*Description of the task*
Copy out the data verbatim, beginning with the line containing "What do you see at coordinates (1195, 100)" and continuing through the line containing "What do you see at coordinates (507, 145)", both included.

*Exercise input*
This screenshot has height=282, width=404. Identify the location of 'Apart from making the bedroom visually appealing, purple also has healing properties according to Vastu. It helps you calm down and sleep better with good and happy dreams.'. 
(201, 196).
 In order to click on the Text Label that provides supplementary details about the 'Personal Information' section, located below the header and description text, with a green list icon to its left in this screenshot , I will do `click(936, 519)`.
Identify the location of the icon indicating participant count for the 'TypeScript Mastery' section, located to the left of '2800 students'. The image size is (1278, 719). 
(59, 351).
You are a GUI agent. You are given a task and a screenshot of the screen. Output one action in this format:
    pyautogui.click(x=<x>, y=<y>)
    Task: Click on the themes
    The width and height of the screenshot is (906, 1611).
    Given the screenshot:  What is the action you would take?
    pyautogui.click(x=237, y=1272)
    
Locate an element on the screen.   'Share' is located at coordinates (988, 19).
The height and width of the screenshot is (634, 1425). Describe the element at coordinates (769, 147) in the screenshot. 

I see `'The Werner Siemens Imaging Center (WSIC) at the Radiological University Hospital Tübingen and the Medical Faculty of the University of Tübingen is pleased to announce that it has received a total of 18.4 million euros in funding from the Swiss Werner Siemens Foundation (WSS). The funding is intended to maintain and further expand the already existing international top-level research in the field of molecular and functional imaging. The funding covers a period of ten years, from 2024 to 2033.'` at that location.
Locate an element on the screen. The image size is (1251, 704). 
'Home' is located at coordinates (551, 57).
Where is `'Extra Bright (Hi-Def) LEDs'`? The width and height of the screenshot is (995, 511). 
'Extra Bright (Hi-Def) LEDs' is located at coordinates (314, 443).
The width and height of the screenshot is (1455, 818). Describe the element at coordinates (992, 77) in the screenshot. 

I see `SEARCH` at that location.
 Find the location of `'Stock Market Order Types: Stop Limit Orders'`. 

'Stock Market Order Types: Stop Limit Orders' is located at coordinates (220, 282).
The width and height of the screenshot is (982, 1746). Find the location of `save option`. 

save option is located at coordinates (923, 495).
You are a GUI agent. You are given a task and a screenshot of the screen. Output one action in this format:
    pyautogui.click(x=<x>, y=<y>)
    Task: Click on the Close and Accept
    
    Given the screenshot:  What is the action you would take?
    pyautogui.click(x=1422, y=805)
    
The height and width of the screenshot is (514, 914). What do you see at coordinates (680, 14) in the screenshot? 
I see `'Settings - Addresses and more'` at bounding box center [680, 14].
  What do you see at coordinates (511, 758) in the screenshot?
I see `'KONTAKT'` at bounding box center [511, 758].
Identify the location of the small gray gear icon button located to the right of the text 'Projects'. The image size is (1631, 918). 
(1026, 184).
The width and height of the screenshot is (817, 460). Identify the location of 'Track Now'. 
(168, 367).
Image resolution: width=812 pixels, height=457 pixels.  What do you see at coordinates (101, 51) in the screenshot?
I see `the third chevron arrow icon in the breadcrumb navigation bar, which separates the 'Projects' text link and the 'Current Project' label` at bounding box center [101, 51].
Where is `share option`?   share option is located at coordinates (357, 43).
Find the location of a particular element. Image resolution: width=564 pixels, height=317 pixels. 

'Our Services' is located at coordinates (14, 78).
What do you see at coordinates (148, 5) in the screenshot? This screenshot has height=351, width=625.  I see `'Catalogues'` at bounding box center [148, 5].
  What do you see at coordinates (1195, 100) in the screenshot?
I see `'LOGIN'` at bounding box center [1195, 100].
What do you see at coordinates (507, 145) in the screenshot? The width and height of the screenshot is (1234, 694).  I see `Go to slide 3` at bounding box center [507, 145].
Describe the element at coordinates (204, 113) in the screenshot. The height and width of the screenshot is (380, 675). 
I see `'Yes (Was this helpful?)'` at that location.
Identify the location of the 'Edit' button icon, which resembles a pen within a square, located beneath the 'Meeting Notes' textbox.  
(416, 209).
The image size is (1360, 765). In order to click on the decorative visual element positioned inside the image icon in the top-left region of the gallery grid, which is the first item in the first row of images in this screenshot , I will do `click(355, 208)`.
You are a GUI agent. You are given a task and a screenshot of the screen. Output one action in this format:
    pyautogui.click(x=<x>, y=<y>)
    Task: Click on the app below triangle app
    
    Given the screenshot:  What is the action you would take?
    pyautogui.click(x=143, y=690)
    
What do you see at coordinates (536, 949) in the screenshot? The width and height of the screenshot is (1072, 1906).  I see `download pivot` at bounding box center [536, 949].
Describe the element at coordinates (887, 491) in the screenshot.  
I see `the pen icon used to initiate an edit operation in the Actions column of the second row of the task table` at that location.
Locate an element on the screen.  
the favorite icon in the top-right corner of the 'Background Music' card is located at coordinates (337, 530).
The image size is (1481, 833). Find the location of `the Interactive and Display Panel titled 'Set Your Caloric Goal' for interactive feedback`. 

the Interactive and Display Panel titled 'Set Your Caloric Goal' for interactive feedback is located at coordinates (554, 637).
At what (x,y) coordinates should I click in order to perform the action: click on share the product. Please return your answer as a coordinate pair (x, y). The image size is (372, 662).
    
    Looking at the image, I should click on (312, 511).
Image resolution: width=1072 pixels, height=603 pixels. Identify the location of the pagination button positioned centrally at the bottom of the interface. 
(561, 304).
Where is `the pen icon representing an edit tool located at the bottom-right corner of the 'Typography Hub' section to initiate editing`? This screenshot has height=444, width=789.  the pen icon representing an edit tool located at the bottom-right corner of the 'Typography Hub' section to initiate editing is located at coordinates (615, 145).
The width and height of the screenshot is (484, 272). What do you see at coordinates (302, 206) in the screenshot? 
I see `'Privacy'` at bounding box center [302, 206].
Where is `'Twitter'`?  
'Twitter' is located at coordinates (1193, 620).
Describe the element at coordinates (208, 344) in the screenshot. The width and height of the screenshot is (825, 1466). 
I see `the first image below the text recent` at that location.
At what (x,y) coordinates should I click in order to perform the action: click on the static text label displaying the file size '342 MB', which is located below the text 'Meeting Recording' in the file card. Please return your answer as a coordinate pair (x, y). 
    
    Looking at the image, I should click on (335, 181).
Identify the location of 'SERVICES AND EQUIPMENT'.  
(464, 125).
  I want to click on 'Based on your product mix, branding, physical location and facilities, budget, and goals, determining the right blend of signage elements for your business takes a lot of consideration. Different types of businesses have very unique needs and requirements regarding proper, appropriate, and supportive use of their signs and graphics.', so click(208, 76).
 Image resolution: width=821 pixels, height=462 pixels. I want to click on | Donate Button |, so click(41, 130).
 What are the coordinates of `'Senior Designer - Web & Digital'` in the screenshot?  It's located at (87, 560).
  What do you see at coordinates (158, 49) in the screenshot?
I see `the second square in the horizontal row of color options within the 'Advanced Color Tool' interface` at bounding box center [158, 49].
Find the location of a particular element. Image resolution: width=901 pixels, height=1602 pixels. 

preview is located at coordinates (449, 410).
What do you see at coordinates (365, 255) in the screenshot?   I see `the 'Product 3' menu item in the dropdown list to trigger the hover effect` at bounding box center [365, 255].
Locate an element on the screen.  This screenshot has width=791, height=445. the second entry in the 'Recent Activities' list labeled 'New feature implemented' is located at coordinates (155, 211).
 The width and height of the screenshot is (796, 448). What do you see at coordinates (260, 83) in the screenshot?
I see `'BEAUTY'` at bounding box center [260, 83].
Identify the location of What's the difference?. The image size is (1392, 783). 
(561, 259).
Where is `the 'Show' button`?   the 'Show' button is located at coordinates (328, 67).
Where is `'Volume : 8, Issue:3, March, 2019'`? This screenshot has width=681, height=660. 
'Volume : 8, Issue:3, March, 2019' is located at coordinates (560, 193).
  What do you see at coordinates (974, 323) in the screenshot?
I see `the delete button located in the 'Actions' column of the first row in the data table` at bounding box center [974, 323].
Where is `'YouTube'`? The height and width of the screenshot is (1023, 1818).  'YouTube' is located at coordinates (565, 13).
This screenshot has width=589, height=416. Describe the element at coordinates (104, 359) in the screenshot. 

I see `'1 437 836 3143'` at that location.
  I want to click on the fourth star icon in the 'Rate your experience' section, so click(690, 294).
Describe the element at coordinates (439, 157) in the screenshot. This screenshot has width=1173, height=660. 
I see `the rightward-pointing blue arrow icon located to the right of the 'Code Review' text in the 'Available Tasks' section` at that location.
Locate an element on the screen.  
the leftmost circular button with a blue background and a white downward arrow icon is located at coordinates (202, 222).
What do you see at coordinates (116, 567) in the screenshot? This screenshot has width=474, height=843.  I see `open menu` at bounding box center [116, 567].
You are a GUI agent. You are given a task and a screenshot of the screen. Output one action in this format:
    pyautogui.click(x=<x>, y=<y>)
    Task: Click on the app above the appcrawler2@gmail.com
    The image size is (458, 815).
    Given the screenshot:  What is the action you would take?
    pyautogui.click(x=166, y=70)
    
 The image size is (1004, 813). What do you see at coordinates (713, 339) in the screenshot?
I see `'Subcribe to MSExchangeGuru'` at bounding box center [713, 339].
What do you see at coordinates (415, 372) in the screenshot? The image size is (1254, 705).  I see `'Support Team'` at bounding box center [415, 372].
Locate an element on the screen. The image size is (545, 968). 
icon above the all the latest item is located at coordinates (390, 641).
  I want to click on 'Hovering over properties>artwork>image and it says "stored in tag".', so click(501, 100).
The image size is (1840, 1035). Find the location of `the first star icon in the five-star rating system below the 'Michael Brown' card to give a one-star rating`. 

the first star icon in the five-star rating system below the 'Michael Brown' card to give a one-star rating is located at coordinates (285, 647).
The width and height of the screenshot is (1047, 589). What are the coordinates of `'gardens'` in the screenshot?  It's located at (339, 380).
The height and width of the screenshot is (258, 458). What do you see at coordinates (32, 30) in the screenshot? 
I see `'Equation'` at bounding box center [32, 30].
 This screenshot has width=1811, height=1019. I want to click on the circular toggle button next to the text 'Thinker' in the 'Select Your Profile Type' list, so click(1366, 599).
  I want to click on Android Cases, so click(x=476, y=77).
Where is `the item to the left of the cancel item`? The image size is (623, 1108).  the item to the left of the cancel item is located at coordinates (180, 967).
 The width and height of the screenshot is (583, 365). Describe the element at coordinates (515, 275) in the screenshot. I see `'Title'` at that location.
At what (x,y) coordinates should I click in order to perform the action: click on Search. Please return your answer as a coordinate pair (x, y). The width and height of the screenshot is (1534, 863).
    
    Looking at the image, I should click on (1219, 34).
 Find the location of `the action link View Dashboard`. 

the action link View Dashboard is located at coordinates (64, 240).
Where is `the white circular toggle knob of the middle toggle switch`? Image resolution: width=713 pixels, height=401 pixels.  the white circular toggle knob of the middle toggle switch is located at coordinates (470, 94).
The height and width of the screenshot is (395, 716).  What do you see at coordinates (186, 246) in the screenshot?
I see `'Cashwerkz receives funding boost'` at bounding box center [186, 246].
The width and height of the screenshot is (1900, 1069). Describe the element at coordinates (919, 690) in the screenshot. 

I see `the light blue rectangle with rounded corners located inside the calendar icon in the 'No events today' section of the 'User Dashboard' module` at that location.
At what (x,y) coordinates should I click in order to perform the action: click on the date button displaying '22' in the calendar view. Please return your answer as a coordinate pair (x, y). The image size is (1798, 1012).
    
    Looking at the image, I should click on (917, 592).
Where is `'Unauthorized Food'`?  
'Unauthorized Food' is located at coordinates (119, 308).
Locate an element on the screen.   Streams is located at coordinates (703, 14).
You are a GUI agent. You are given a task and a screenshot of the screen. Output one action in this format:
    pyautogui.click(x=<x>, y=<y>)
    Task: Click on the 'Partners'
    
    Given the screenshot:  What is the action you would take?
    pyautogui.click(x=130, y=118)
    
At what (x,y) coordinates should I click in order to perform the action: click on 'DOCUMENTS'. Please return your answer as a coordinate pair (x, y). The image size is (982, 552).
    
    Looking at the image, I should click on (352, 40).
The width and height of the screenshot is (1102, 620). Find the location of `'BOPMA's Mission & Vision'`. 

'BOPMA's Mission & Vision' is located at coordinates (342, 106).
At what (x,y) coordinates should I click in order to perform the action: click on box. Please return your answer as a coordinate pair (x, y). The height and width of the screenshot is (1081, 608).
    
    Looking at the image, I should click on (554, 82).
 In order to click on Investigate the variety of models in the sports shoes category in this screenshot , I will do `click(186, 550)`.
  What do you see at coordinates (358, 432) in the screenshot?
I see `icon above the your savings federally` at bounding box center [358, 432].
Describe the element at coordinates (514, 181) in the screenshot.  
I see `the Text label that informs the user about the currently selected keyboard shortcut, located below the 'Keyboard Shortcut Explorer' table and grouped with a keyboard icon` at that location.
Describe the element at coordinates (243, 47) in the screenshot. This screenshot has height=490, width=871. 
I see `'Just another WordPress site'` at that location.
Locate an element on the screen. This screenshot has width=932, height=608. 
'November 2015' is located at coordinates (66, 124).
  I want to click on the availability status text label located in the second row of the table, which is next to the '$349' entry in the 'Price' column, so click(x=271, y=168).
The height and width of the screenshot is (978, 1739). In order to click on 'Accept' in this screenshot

*Result for this task*
  What do you see at coordinates (1195, 100) in the screenshot?
I see `'LOGIN'` at bounding box center [1195, 100].
What do you see at coordinates (507, 145) in the screenshot? The width and height of the screenshot is (1234, 694).  I see `Go to slide 3` at bounding box center [507, 145].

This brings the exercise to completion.